(Items listed in a dataset)
#####

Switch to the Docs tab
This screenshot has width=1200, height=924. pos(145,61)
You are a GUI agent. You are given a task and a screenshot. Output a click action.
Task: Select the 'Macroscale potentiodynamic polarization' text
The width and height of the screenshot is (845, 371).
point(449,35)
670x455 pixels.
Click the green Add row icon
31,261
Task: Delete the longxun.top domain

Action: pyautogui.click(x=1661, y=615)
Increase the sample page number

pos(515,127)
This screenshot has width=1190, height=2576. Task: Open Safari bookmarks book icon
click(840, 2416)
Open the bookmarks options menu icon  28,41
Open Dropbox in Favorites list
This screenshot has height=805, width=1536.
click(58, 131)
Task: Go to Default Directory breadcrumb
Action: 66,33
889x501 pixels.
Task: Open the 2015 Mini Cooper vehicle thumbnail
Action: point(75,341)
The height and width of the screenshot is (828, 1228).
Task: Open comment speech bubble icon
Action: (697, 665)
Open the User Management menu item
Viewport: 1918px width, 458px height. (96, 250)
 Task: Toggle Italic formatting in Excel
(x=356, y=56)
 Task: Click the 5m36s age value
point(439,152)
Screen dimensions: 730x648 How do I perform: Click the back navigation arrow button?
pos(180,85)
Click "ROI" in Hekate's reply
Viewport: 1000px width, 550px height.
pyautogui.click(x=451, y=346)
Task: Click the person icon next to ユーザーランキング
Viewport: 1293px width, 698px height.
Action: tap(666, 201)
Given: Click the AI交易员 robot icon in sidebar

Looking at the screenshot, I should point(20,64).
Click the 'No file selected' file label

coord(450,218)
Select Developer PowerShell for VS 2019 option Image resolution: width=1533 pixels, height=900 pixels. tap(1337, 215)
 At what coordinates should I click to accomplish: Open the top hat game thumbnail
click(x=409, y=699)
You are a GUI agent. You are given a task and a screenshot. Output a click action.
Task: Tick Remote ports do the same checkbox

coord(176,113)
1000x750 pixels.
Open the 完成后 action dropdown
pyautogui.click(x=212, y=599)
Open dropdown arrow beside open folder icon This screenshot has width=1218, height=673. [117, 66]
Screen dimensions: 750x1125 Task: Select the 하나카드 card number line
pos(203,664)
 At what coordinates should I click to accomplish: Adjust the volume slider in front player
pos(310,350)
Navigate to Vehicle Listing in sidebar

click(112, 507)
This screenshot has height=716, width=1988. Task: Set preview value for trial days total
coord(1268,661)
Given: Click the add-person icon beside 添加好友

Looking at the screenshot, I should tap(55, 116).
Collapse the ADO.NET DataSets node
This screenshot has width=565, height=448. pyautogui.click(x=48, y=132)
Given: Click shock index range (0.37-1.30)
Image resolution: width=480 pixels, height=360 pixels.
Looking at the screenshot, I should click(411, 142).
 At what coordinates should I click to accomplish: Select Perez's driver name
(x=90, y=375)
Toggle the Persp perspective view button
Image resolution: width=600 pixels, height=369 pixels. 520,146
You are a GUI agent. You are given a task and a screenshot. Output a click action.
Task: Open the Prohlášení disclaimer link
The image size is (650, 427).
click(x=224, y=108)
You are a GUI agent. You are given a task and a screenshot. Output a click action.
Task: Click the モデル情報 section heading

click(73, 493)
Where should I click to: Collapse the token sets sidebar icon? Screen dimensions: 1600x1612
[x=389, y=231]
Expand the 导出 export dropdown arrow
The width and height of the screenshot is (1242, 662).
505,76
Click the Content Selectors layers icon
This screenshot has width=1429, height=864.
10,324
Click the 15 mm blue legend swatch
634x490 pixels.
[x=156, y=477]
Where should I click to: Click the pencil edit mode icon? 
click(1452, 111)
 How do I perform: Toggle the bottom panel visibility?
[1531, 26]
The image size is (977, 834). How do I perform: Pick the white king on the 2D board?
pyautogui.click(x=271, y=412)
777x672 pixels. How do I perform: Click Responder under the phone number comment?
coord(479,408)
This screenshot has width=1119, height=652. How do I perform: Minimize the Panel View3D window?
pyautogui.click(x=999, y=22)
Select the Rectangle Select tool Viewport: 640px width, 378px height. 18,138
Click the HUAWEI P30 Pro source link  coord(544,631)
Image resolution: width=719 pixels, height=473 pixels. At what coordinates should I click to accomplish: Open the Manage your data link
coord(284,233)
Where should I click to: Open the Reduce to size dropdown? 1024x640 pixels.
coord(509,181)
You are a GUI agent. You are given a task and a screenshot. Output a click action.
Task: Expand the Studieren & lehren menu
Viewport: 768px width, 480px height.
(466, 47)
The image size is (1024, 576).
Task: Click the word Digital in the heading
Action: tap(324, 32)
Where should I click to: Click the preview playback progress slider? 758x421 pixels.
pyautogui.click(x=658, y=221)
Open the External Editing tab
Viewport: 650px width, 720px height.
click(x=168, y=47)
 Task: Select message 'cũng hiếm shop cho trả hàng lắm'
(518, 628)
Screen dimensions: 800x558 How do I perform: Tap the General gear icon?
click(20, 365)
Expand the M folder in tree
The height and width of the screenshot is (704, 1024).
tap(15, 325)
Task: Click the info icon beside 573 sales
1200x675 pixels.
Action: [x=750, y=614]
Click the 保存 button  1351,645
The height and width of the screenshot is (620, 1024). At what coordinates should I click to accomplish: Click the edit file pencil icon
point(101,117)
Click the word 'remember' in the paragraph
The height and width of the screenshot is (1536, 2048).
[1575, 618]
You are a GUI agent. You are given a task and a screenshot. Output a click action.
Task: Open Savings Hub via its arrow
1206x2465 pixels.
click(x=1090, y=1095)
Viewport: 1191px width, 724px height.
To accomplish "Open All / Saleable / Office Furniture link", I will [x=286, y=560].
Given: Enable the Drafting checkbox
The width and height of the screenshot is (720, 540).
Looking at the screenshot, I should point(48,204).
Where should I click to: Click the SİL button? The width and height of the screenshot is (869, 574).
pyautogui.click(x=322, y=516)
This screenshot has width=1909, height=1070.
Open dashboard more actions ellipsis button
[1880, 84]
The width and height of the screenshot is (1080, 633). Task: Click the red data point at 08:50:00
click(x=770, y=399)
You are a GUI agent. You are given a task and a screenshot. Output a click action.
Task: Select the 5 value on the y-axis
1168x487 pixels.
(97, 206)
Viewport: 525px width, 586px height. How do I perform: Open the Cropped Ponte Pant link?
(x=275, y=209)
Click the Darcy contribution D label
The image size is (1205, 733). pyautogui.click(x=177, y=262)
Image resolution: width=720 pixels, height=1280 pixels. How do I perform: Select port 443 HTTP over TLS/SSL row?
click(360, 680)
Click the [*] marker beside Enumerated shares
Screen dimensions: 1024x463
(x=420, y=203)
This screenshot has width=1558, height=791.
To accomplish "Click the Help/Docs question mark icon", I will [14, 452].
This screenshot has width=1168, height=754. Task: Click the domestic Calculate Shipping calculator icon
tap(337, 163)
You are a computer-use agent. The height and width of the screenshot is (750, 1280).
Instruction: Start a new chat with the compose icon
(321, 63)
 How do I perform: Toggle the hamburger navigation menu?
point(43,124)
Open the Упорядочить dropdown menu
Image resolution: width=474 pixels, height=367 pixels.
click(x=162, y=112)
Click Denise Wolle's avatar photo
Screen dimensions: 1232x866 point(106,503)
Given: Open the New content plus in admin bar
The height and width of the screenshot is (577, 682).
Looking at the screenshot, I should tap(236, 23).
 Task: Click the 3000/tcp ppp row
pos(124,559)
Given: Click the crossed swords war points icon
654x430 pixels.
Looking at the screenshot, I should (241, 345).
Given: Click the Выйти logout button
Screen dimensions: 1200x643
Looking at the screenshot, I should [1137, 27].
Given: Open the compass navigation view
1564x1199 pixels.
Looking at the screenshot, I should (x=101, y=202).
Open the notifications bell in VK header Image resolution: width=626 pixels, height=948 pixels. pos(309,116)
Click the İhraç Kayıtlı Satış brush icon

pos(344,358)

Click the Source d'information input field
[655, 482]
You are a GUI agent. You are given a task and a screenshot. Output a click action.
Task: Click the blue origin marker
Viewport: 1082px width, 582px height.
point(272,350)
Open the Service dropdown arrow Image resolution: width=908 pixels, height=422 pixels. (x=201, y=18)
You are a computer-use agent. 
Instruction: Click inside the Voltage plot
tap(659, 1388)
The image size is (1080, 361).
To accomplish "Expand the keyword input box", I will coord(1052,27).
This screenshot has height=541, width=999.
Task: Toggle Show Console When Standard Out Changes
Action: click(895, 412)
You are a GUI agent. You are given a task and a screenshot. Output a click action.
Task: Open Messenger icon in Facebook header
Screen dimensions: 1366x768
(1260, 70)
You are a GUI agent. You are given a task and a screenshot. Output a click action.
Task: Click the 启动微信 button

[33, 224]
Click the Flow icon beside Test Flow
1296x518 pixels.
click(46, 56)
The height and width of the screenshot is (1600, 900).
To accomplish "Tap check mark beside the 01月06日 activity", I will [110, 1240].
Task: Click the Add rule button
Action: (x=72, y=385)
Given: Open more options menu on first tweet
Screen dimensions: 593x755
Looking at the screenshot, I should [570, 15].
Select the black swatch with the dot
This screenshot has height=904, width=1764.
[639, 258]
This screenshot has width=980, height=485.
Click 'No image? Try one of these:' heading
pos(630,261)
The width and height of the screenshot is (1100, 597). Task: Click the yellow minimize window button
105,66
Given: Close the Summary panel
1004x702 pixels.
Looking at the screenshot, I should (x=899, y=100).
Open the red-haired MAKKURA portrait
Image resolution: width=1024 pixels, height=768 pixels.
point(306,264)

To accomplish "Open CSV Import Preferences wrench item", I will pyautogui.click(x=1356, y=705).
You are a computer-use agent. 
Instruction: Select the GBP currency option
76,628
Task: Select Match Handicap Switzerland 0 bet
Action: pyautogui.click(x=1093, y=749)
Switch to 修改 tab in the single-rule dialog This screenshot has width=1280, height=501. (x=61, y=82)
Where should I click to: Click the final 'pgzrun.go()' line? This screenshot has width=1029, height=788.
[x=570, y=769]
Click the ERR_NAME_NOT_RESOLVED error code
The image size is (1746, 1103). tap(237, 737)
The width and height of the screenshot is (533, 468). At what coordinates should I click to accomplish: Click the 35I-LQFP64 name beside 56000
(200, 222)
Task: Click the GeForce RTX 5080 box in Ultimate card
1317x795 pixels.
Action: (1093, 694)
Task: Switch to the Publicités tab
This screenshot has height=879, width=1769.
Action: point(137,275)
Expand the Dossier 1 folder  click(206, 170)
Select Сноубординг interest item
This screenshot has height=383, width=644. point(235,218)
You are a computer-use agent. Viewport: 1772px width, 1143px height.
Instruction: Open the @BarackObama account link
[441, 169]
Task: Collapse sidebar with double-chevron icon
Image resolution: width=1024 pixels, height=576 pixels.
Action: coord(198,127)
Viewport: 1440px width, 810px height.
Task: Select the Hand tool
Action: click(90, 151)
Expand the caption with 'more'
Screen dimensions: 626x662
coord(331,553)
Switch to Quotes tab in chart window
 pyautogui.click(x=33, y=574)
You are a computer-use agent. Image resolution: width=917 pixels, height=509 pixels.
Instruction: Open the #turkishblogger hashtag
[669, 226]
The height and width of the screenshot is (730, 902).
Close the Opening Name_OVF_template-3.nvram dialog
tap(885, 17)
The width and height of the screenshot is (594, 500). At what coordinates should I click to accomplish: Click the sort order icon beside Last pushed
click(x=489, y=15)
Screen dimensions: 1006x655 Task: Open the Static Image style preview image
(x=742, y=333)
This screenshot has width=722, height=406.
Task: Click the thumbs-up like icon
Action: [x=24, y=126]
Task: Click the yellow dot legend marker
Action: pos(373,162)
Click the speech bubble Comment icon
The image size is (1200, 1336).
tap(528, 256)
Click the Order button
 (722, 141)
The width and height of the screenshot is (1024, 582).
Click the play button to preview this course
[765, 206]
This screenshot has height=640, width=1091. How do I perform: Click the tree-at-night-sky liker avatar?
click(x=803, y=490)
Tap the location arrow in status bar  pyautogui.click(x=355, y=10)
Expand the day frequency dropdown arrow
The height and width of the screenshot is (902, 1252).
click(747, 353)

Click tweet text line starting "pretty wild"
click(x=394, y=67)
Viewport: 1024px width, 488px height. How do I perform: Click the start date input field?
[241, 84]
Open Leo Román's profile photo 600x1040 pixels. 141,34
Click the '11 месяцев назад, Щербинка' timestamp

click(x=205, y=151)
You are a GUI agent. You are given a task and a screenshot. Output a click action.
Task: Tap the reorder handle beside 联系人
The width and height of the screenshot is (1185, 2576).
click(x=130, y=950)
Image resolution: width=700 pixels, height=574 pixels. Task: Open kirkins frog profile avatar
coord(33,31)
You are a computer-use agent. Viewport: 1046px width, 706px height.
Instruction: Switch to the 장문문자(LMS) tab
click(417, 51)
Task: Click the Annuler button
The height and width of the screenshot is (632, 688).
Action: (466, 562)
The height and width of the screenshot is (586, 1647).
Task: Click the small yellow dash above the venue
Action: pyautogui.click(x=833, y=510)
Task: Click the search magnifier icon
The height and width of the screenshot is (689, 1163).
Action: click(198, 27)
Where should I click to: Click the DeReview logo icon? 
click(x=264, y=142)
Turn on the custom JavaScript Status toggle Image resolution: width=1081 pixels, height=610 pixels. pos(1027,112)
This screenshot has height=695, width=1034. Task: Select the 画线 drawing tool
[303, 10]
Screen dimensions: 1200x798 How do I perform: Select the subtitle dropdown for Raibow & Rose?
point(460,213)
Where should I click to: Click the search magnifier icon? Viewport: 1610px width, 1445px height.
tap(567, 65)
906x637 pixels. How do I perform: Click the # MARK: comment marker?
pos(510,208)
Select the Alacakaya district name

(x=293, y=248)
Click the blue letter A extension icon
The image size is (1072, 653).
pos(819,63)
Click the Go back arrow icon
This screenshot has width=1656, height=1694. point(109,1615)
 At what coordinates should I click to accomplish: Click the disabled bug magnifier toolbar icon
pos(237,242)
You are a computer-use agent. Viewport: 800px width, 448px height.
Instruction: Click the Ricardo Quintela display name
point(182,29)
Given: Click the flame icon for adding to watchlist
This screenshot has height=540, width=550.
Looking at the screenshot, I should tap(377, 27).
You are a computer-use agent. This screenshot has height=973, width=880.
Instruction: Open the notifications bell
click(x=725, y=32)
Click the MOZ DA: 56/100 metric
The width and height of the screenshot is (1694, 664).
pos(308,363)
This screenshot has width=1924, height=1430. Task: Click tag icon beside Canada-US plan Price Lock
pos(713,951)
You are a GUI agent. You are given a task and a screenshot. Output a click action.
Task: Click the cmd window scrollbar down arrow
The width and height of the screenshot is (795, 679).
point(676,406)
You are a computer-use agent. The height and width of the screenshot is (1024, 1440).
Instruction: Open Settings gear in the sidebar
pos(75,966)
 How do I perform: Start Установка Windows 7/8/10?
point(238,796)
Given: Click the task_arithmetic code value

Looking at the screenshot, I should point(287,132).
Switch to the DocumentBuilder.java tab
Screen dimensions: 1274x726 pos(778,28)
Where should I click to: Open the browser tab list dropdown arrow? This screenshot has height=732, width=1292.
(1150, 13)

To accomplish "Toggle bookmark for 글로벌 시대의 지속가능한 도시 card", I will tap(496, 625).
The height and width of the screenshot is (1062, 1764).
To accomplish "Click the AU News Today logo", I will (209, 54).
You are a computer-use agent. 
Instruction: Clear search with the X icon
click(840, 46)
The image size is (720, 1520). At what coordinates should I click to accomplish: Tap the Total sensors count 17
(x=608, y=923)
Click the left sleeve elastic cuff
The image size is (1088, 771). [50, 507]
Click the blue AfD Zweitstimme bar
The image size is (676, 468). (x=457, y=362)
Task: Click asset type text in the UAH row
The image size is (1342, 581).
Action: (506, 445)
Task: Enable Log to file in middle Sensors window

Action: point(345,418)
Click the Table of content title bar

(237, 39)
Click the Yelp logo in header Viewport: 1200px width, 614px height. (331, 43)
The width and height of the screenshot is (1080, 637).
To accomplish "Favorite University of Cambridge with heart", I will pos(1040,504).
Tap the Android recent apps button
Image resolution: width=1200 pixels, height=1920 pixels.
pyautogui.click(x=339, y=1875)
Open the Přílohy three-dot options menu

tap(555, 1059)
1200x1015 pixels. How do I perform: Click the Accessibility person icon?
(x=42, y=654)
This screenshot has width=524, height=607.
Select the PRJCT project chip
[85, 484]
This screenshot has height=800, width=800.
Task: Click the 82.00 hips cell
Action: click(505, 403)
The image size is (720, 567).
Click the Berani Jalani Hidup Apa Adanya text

#####

▶ _WORK INSTRUCTION_
Every line in the records that holds the word "folder" should be copied into the answer.

▶ _ANSWER BOX_
Open dropdown arrow beside open folder icon This screenshot has width=1218, height=673. [117, 66]
Expand the M folder in tree
Expand the Dossier 1 folder  click(206, 170)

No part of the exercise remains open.